YOUR OBJECTIVE: Transcribe only the stretch of lines that opens with the line containing "Given: Select the 主存地址的表示 row label" and closes with the last line of the listing, skipping pictures.

MATERIAL FOR THIS TASK:
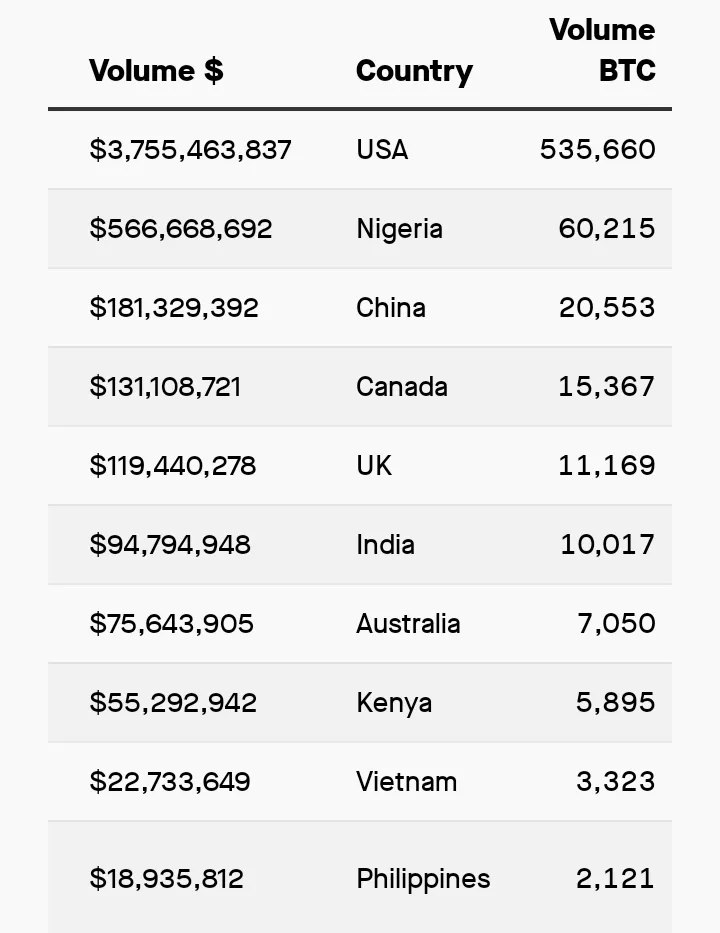Click the 'Volume BTC' column header
This screenshot has height=933, width=720.
[602, 50]
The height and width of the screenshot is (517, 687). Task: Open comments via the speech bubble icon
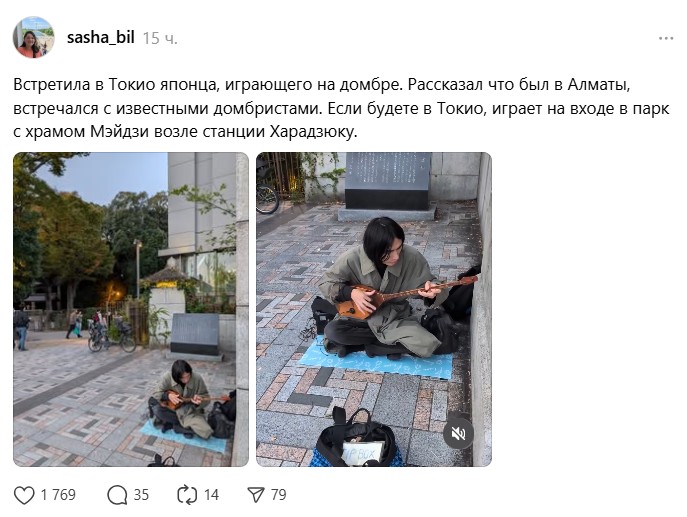[x=117, y=495]
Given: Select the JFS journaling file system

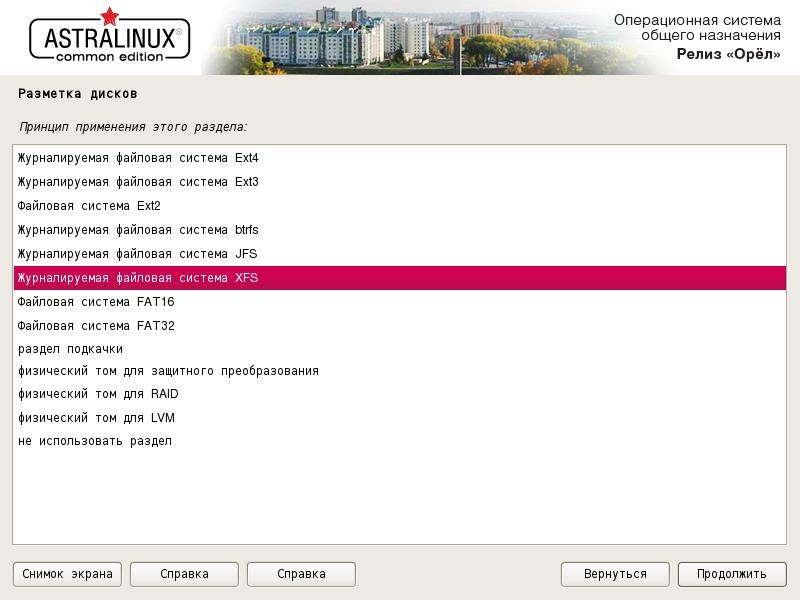Looking at the screenshot, I should [138, 254].
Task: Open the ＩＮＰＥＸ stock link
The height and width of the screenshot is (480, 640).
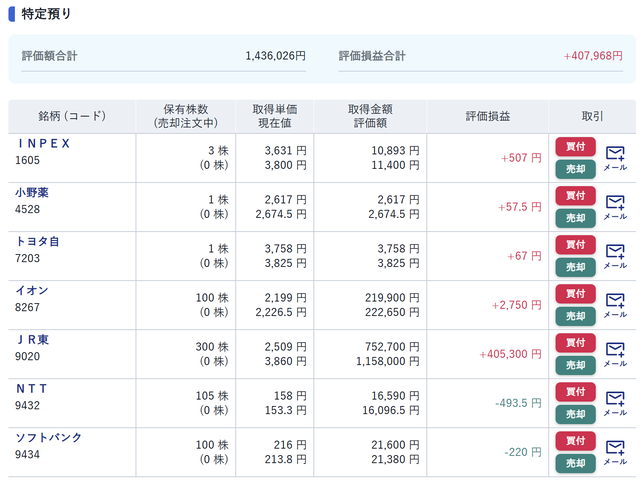Action: (45, 144)
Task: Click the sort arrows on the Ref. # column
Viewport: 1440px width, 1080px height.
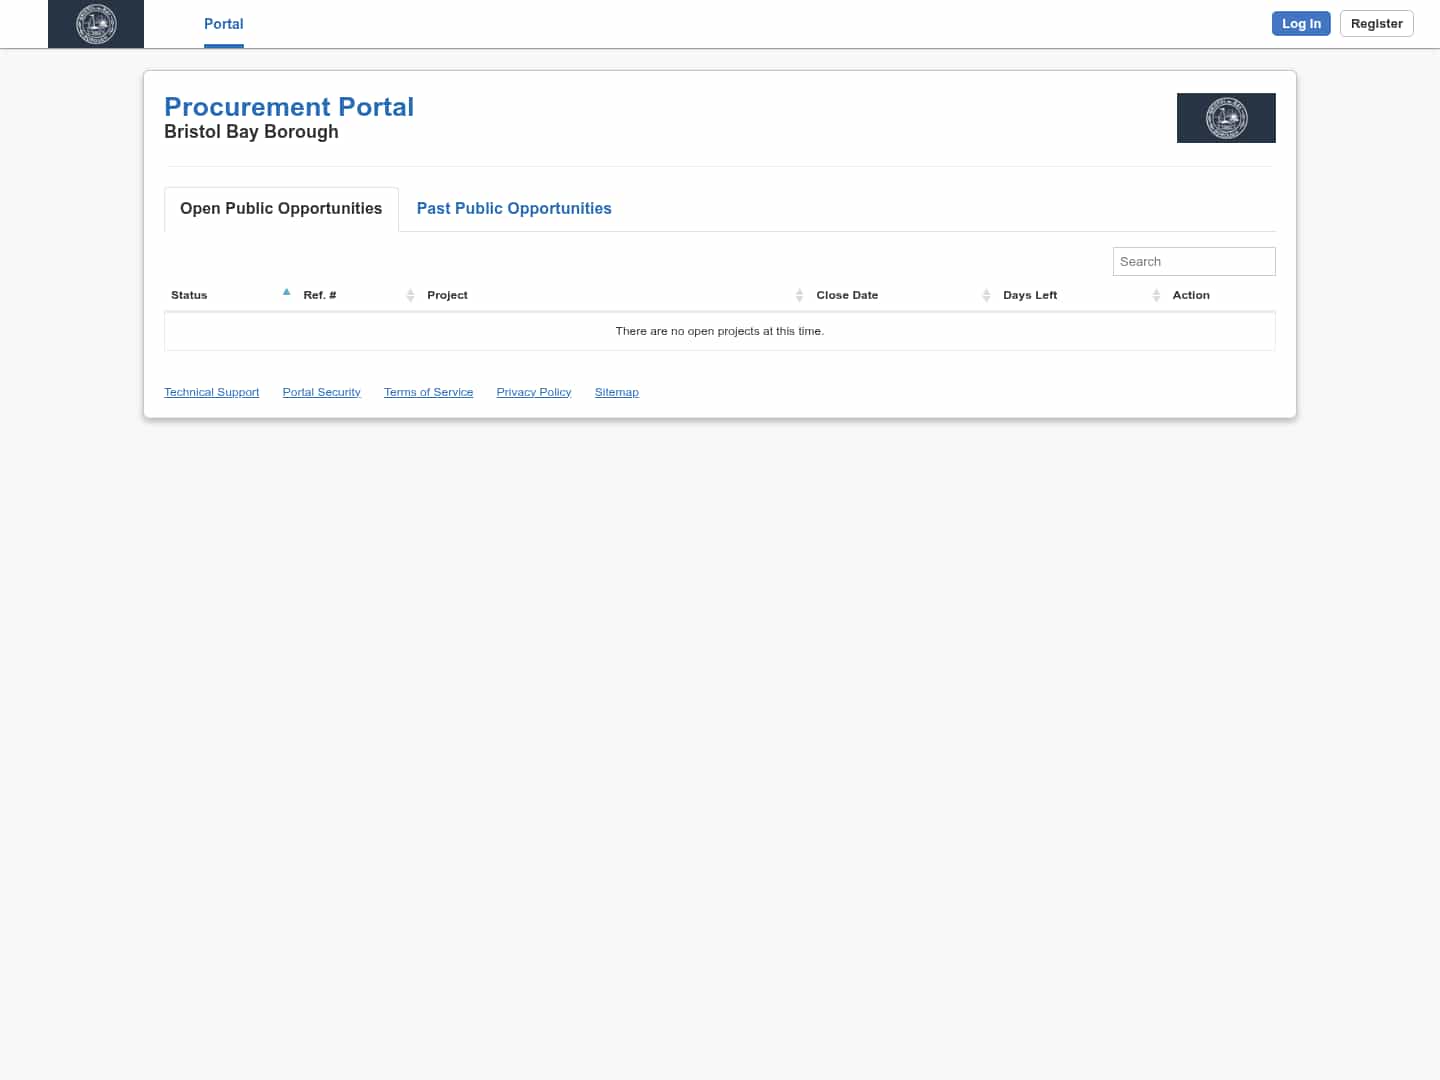Action: click(410, 295)
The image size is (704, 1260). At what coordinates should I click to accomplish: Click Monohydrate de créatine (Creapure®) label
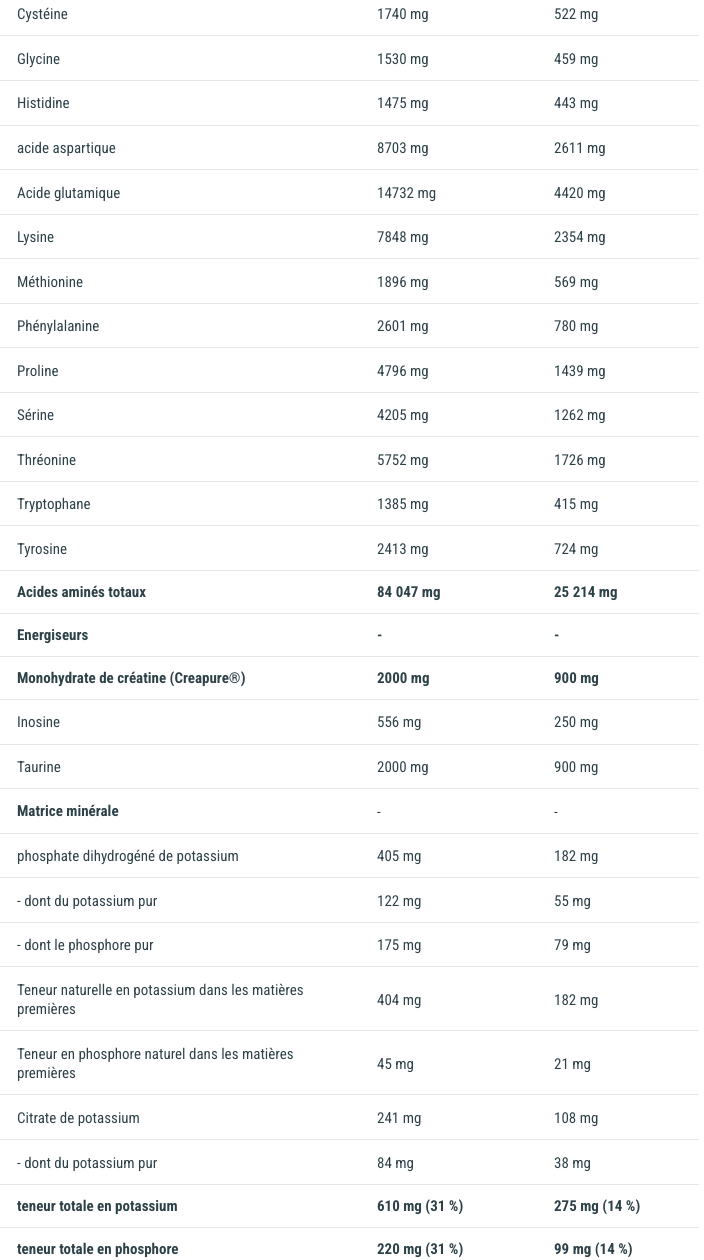pyautogui.click(x=131, y=678)
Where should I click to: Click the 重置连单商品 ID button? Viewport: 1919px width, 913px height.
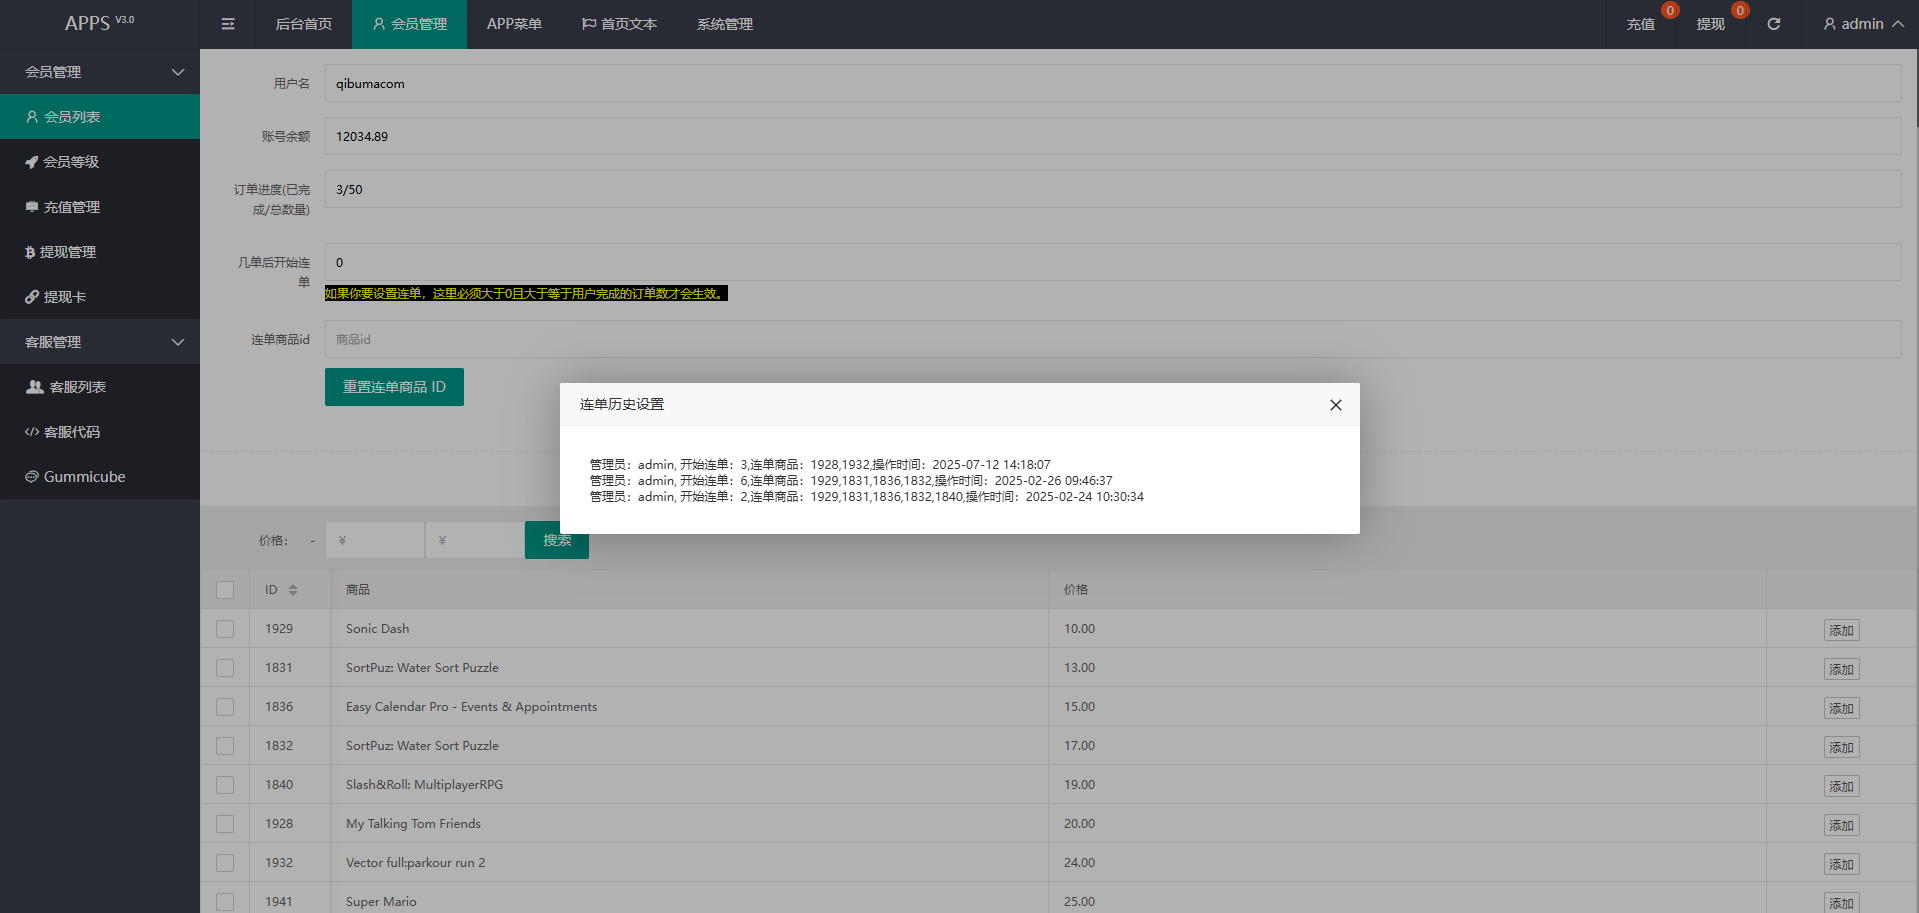click(x=394, y=387)
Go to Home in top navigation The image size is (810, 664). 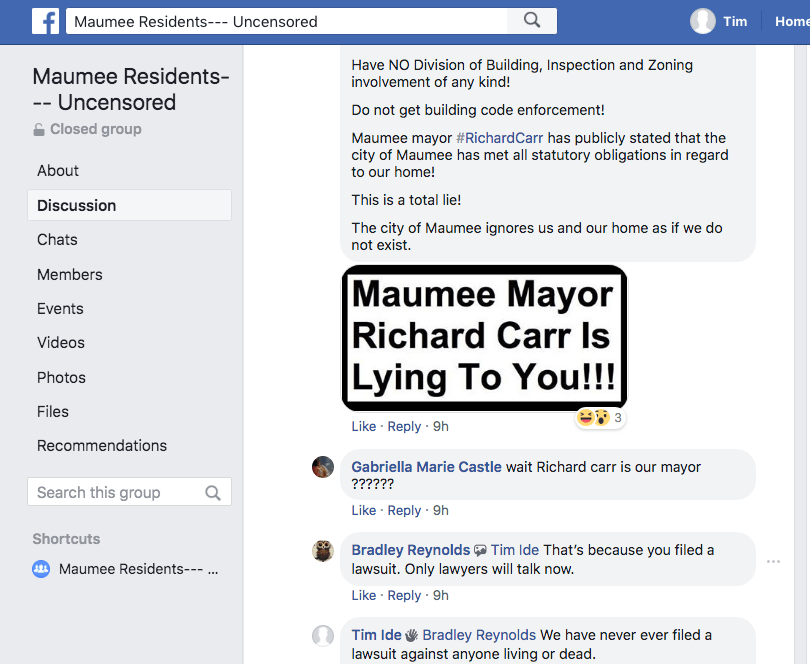point(791,21)
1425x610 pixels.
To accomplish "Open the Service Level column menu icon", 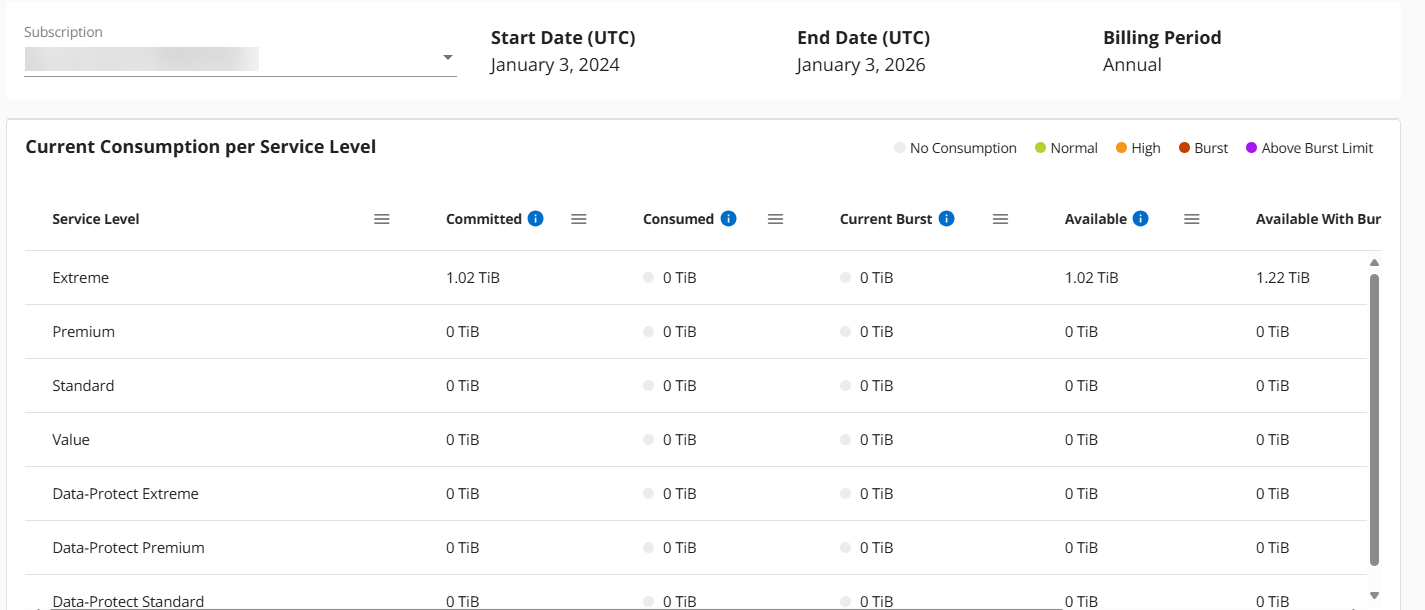I will [381, 219].
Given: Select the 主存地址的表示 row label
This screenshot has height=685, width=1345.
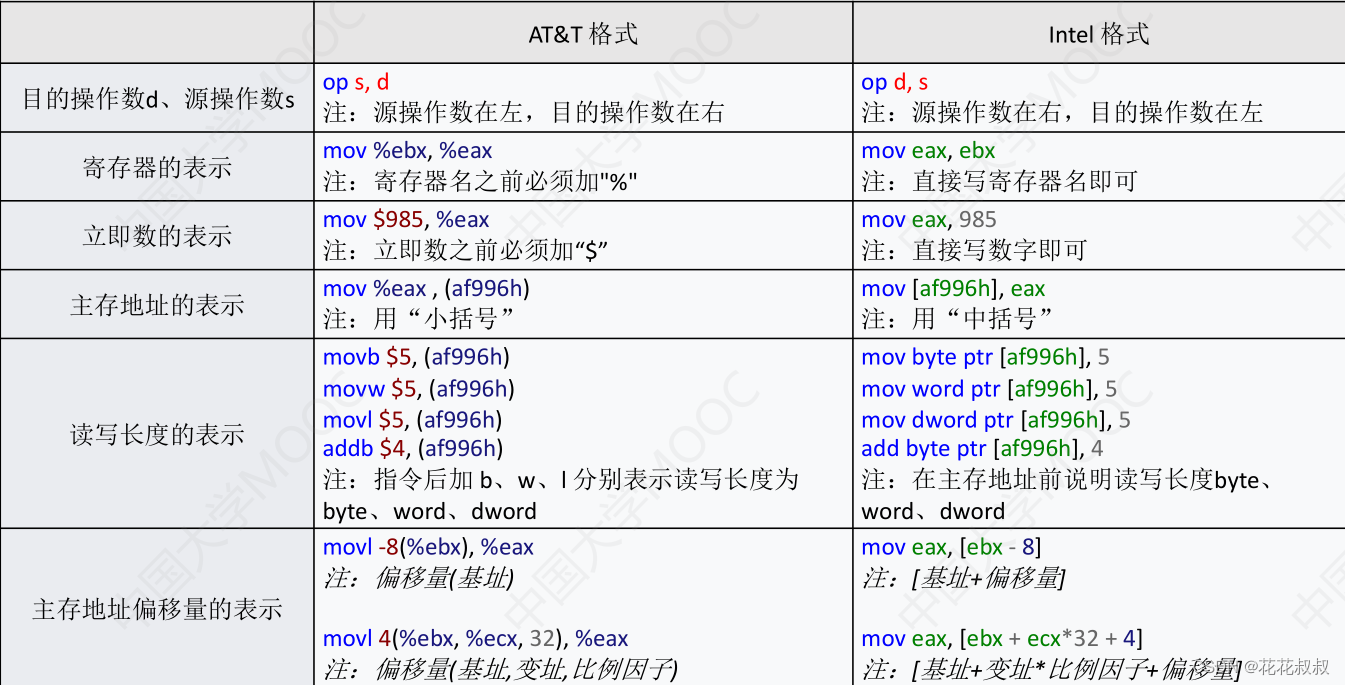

EXPECTED OUTPUT:
Given: Select the 主存地址的表示 row label
This screenshot has height=685, width=1345.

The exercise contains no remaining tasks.